**Exercise**: Retype every record exactly. Leave the pictures out.

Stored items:
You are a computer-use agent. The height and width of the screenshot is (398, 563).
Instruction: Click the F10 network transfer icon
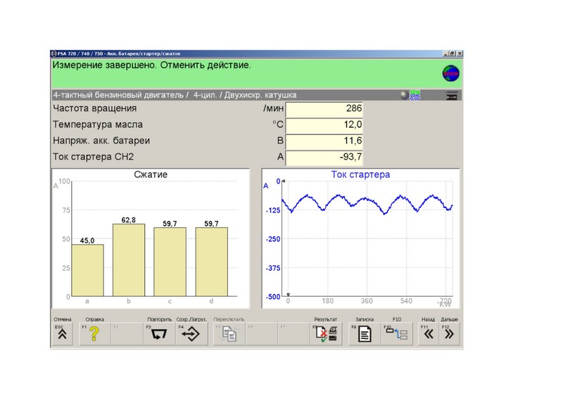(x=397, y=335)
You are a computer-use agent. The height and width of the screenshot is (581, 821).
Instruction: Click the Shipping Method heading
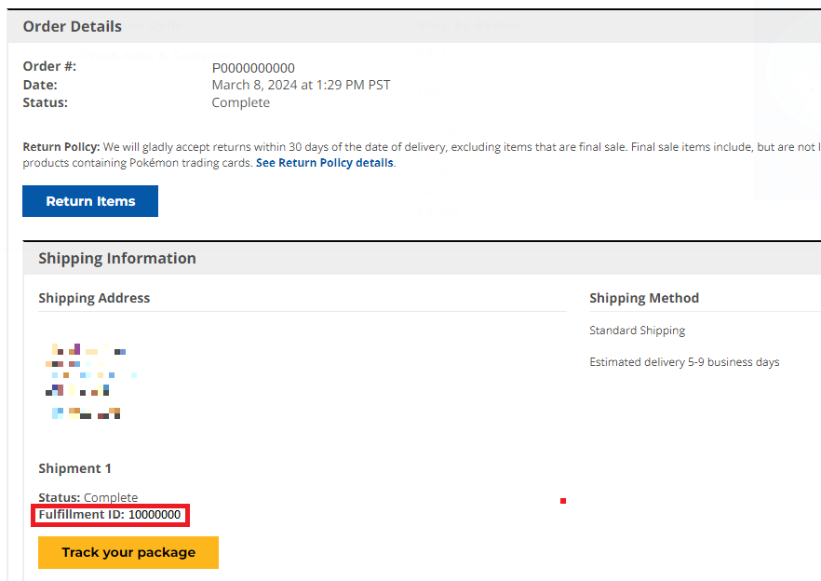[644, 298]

**Response for this exercise**:
You are a computer-use agent. The height and width of the screenshot is (398, 563).
Instruction: Click the F10 network transfer icon
(x=397, y=335)
You are a computer-use agent. The height and width of the screenshot is (581, 821).
Instruction: Click the Shipping Method heading
[644, 298]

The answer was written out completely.